After that, the Prince sat down. Then the Yakā asked, “Where are you going?”
The Prince replied, “That I sent you away, our father the King decreed as a fault in me, and appointed that I should be beheaded. Then our mother, having tied up and given me a bundle of cooked rice, told me to go anywhere I wanted.” Having said this he told him all the matter.
After that, the Yakā brought the lost sheep, and having given it to the Prince, asked, “What more do you want?”
The Prince said, “I want another assistance.”
“What is the assistance?” he asked.
The Prince replied, “After I had remained in this way, the King, the father of the Princess who looks after the sheep, and of two more Princesses, having gone hunting and been caught by a Yakā, is giving the three Princesses to him as demon offerings. If there should be a person who can deliver them, he has made proclamation by beat of tom-toms that having given to him the three Princesses in marriage, he will also give him a part of the kingdom.”
The Yakā said, “It is good. I will bring and give you victory in it. Be good enough to do the thing I tell you. After you have eaten rice in the evening, be good enough to come to this palace.” He then allowed the Prince to return home.

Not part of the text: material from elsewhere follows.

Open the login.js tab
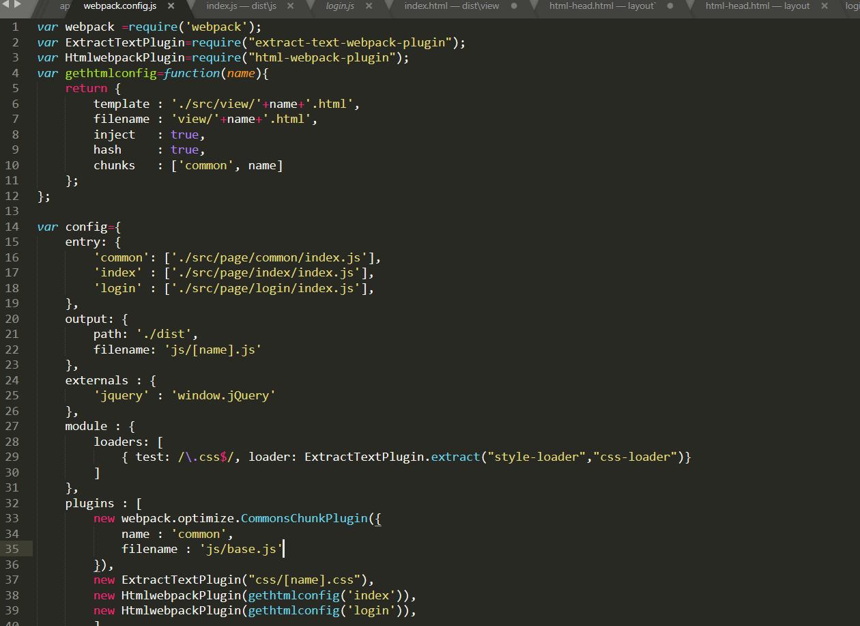The width and height of the screenshot is (860, 626). [x=340, y=6]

The Prince having eaten his rice in good time, went to the Yakā. After he had gone there, the Yakā having given him a good suit of clothes, and a horse, and a sword, instructed him: “As you go from here there will be a path. Having gone along that path, there will be a great rough tree. Go aside at it, and while you are waiting there the Yakā from afar will make a cry, ‘Hū.’ Having come to the middle of the chena jungle he will say again, ‘Hū, Hū, Hū.’ At the next step, having bounded to the place where the Princess is stopping, he will again say, ‘Hū.’ After he has said this, as he comes close to the Princess you will be good enough to step in front. Then the Yakā, becoming afraid, will look in the direction of your face; then be good enough to cut him down with the sword.”

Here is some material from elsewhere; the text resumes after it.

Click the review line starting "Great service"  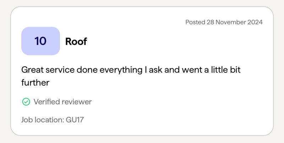(131, 70)
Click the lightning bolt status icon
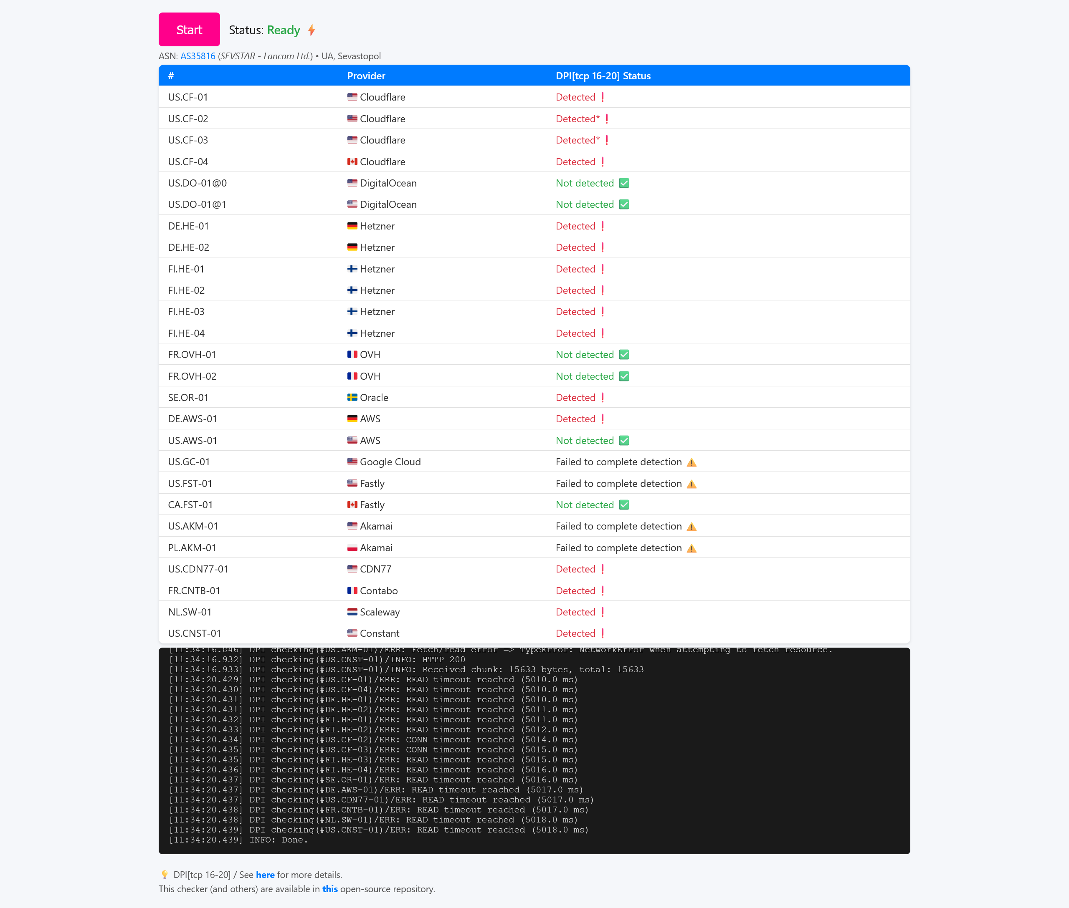The height and width of the screenshot is (908, 1069). pos(311,30)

The Prince having gone in that manner to the tree, when he looked about, Mānikka Seṭṭiyārē having climbed aloft was in a fork of the trunk, lamenting, having turned his back. While he was lamenting he saw this Prince coming, and [thinking it was the Yakā], trembled and lost his senses.
Then, in the very manner foretold, the Yakā came, crying and crying out. As he came near the Princess, the Prince cut him down, and having drawn out and cut off his tongue, and also asked for a ring off the hand of the Princess, came away to the palace of the friendly Yakā. Having arrived there, and placed there the clothes, the horse, and the tongue, all of them, he returned to his house before any one arose.